• [Problem to work on] Please repeat all the entries. Nothing may differ.

• [Records for the task]
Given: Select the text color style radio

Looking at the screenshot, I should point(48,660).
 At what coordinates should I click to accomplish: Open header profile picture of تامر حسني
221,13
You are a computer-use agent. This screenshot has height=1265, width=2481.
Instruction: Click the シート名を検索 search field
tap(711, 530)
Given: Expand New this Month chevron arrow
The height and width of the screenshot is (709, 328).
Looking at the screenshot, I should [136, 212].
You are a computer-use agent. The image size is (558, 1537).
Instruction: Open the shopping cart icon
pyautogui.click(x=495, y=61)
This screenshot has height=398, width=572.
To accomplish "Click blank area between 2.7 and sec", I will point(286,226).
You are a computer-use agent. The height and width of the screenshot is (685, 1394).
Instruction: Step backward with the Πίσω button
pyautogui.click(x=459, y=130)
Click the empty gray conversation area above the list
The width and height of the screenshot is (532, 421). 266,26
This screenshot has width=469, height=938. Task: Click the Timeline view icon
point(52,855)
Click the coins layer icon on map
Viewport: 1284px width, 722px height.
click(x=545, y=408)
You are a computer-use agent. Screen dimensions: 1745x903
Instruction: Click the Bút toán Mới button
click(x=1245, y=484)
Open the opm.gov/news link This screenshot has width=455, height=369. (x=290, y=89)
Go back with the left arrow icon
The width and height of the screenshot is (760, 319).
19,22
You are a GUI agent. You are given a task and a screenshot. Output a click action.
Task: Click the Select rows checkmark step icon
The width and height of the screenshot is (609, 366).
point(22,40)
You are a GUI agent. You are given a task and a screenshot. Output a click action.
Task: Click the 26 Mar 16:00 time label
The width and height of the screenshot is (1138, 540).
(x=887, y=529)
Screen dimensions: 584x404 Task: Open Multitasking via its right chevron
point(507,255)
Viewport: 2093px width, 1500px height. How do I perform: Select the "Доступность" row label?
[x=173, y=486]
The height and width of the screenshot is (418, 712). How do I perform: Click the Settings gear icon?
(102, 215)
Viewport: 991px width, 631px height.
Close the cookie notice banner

• [Your response]
Given: Select the text color style radio

Looking at the screenshot, I should point(48,660).
 At what coordinates should I click to accomplish: Open header profile picture of تامر حسني
221,13
You are a computer-use agent. This screenshot has height=1265, width=2481.
Instruction: Click the シート名を検索 search field
tap(711, 530)
Given: Expand New this Month chevron arrow
The height and width of the screenshot is (709, 328).
Looking at the screenshot, I should [136, 212].
You are a computer-use agent. The image size is (558, 1537).
Instruction: Open the shopping cart icon
pyautogui.click(x=495, y=61)
This screenshot has height=398, width=572.
To accomplish "Click blank area between 2.7 and sec", I will point(286,226).
You are a computer-use agent. The height and width of the screenshot is (685, 1394).
Instruction: Step backward with the Πίσω button
pyautogui.click(x=459, y=130)
Click the empty gray conversation area above the list
The width and height of the screenshot is (532, 421). 266,26
This screenshot has width=469, height=938. Task: Click the Timeline view icon
point(52,855)
Click the coins layer icon on map
Viewport: 1284px width, 722px height.
click(x=545, y=408)
You are a computer-use agent. Screen dimensions: 1745x903
Instruction: Click the Bút toán Mới button
click(x=1245, y=484)
Open the opm.gov/news link This screenshot has width=455, height=369. (x=290, y=89)
Go back with the left arrow icon
The width and height of the screenshot is (760, 319).
19,22
You are a GUI agent. You are given a task and a screenshot. Output a click action.
Task: Click the Select rows checkmark step icon
The width and height of the screenshot is (609, 366).
point(22,40)
You are a GUI agent. You are given a task and a screenshot. Output a click action.
Task: Click the 26 Mar 16:00 time label
The width and height of the screenshot is (1138, 540).
(x=887, y=529)
Screen dimensions: 584x404 Task: Open Multitasking via its right chevron
point(507,255)
Viewport: 2093px width, 1500px height. How do I perform: Select the "Доступность" row label?
[x=173, y=486]
The height and width of the screenshot is (418, 712). How do I perform: Click the Settings gear icon?
(102, 215)
Viewport: 991px width, 631px height.
Close the cookie notice banner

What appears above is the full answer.